Adaptive Local Structure Consistency based Heterogeneous Remote Sensing Change Detection
This addresses a challenging issue in remote sensing for emergency disaster response, but it appears incremental as it builds on existing graph-based approaches for heterogeneous data.
The paper tackles the problem of change detection in heterogeneous remote sensing images by proposing an unsupervised method based on adaptive local structure consistency, which projects graphs between image domains to measure changes, and experiments show it outperforms state-of-the-art methods.
Change detection of heterogeneous remote sensing images is an important and challenging topic in remote sensing for emergency situation resulting from nature disaster. Due to the different imaging mechanisms of heterogeneous sensors, it is difficult to directly compare the images.
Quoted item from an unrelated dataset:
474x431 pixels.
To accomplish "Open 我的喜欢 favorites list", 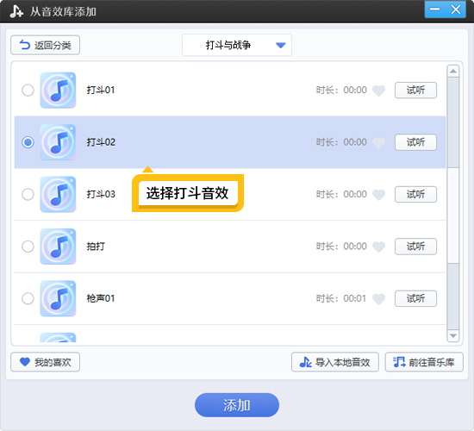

To address this challenge, we explore an unsupervised change detection method based on adaptive local structure consistency (ALSC) between heterogeneous images in this letter, which constructs an adaptive graph representing the local structure for each patch in one image domain and then projects this graph to the other image domain to measure the change level. This local structure consistency exploits the fact that the heterogeneous images share the same structure information for the same ground object, which is imaging modality-invariant. To avoid the leakage of heterogeneous data, the pixelwise change image is calculated in the same image domain by graph projection. Experiment results demonstrate the effectiveness of the proposed ALSC based change detection method by comparing with some state-of-the-art methods.